<<Beth to Jennifer>> Me, too.
At least they’re having a big party to say good-bye. That’s nice. And the proceeds are going to some film preservation charity. I’m writing a story about it.
<<Jennifer to Beth>> Will you be done by lunch?
<<Beth to Jennifer>> Probably, why?
<<Jennifer to Beth>> I was going to see if you could give me a ride. I’m meeting Mitch at the midwife’s office. It’s our first regular, prenatal visit. We’re supposed to be able to hear the heartbeat.
<<Beth to Jennifer>> Of course I can give you a ride. That’s so exciting! It’s like it’s real now.
Aren’t you getting excited? Even a little?
<<Jennifer to Beth>> I think I must be. I finally told my mom that I’m pregnant. Only an excited (or stupid) person would do that.
<<Beth to Jennifer>> Was she happy? I’ll bet she was happy.

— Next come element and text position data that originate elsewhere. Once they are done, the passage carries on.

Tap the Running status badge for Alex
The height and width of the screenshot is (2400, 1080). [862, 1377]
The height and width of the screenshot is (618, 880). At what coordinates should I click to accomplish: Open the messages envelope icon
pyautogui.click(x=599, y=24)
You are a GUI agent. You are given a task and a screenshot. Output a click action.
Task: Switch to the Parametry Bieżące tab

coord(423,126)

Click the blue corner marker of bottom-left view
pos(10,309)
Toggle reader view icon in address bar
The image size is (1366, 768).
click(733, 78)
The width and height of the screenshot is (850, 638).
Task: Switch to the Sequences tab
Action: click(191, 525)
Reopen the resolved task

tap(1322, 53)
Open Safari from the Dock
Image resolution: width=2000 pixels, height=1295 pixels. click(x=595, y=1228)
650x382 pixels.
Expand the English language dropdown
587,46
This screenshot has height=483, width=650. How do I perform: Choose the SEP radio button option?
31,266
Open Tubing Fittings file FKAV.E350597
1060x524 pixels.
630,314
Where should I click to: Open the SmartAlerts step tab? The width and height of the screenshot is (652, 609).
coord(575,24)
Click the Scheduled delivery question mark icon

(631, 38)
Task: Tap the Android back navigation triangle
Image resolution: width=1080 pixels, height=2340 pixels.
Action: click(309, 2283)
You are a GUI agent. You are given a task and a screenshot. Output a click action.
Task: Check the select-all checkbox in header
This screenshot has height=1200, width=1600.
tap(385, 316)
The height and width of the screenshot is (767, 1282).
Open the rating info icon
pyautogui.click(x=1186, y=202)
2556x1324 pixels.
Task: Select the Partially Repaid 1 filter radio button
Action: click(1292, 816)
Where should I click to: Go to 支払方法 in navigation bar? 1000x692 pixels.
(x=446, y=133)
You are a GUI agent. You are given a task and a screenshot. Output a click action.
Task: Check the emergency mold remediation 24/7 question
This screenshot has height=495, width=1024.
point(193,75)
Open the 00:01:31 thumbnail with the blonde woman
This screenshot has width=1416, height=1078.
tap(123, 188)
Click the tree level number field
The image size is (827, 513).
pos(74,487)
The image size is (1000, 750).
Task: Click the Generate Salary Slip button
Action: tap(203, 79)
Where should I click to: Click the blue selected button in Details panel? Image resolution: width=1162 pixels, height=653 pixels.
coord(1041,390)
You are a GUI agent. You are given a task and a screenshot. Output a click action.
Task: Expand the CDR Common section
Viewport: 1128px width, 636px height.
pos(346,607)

<<Jennifer to Beth>> She was. I’d just taken her to pay her gas bill, and we were having dinner at Hardee’s. I blurted it out, and she about choked on a curly fry. She was like, “A baby? We’re having a baby? Oh, a baby. Our very own baby.” I thought her response was weirdly possessive, but it was definitely positive. She kept trying to hug me.
Then she said, “Oh, I hope it’s a little girl, little girls are so much fun.” I think she meant to add “to screw up,” but whatever.
A full 45 minutes passed before she said something evil: “You better try not to gain all that weight back. Mitch never knew you when you were fat.” Which isn’t even true. I was a size 18 when Mitch and I started dating. I didn’t lose weight until years later. I told her so, and she said, “You were a size 18? At your height? I never knew it had gotten that bad.”
<<Beth to Jennifer>> Sometimes I feel really sorry for your mom …and sometimes I just hate her.
<<Jennifer to Beth>> Welcome to the last 20 years of my life. It’s like she thinks she did me a favor by raising me to believe that the entire world was out to get me, by making sure I never get my hopes up.
When I got home, Mitch was fixing the light in the spare bedroom. (I know he’s turning it into a nursery, but I’m not ready to talk about it.) It’s always weird to go from my mom to Mitch. It doesn’t seem like I should have been able to get to this life from my old one, like there aren’t even roads between those two places.
Anyway, I walked in, and Mitch—who obviously didn’t now what hell I’d just traversed—said something so nice, I was able to let it all go.
<<Beth to Jennifer>> What did he say?
<<Jennifer to Beth>> It’s kind of personal.
<<Beth to Jennifer>> I’m sure it’s deeply personal. But you can’t just say, “And then Mitch said something so wonderful, it healed the tubercular ill that is my mother” without telling me what he said.
<<Jennifer to Beth>> It’s not that profound. He just said, instead of hello, that I looked beautiful— and that, when we got married, he never realized that I would look more beautiful to him every year.
He said it had nothing to do with me glowing. “Even though you are.” He was standing on a ladder when he said it, which made it seem almost Shakespearean.
<<Beth to Jennifer>> If you die in a freak combine accident, I’m going to marry Mitch and live happily ever after. (I’m going to live happily ever after because Mitch is the best husband ever. Mitch, however, will spend the rest of his life pining for his one true love. You.)
<<Jennifer to Beth>> My appointment is at 12:30.
<<Beth to Jennifer>> I’ll be ready to go by noon.
CHUCK THE COPY editor had invited Lincoln to join the nightside breakfast club. A few editors and a few people from paste-up got together every Wednesday at noon at a diner downtown. Chuck told him the paste-up people were a cross between copy editors and artists, but with knives. He’d taken Lincoln down to the production room one night to watch them work.
The Courier still didn’t paginate on computers, so all the stories were printed out in long columns, then cut and pasted down with wax on master pages, different masters for each edition. Lincoln had watched a paste-up artist rebuild the front page on deadline, slicing and waxing columns, and rearranging them like puzzle pieces.
The paste-up artists and the copy editors were pretty sure they could still get the newspaper out on time New Year’s morning, even if the computers failed them.
“When do they not fail us?” Chuck said through a mouth full of club sandwich. “No offense, Lincoln.”